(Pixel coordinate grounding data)
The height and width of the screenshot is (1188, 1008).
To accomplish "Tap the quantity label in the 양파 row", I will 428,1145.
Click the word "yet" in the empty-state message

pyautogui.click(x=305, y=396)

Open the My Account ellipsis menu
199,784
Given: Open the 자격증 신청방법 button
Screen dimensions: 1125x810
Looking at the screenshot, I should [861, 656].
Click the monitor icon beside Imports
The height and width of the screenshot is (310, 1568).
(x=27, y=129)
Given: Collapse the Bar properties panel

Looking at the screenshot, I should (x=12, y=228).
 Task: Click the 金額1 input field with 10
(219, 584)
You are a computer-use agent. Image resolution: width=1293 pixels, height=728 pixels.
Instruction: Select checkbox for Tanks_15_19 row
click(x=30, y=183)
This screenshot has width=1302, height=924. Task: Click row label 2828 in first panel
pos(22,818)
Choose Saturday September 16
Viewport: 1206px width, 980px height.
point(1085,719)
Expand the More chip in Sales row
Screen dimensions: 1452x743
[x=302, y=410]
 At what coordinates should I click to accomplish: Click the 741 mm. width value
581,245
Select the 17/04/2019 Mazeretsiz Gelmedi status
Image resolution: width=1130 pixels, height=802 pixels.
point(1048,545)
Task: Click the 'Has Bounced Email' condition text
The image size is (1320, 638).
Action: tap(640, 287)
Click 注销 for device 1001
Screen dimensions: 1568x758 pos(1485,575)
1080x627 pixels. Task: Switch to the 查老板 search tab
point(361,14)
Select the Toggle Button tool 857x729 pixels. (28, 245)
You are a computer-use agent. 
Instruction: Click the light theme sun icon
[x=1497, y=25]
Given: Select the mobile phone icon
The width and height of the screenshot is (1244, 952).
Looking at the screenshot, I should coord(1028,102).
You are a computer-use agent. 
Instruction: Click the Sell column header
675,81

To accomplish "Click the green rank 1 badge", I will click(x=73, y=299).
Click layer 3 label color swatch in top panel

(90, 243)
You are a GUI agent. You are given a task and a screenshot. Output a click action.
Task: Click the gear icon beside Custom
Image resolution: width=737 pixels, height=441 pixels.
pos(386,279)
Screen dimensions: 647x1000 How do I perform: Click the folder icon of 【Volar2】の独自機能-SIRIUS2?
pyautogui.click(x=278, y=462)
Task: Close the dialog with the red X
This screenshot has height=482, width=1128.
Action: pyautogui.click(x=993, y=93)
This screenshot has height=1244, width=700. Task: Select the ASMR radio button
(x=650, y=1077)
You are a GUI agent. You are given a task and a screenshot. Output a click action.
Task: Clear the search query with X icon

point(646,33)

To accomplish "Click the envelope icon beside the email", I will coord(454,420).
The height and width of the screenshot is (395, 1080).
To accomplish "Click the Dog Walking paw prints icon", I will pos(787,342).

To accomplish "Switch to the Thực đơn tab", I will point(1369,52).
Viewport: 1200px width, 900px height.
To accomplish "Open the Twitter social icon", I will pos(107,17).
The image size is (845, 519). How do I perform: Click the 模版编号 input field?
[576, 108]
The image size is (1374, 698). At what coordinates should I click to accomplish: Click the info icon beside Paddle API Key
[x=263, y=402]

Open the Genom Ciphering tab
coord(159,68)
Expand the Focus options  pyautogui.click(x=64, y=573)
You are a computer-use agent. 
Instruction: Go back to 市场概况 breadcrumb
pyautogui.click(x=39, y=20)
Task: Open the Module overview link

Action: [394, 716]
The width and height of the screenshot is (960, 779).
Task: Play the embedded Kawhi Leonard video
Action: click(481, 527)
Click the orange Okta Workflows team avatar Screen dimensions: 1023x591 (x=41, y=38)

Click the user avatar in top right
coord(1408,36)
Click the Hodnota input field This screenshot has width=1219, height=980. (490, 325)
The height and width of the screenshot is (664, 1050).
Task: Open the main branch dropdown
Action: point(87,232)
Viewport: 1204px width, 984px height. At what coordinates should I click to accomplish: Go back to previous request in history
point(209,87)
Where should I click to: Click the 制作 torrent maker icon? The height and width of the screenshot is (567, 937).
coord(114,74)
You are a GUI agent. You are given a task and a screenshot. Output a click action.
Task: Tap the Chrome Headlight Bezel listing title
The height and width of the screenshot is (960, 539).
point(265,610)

The problem
Would you copy, unchanged, the stretch of the records above that begins at the line containing "This screenshot has height=482, width=1128." and ends at the line containing "The height and width of the screenshot is (395, 1080).", and only that?

Task response
This screenshot has height=482, width=1128.
Action: pyautogui.click(x=993, y=93)
This screenshot has height=1244, width=700. Task: Select the ASMR radio button
(x=650, y=1077)
You are a GUI agent. You are given a task and a screenshot. Output a click action.
Task: Clear the search query with X icon

point(646,33)

To accomplish "Click the envelope icon beside the email", I will coord(454,420).
The height and width of the screenshot is (395, 1080).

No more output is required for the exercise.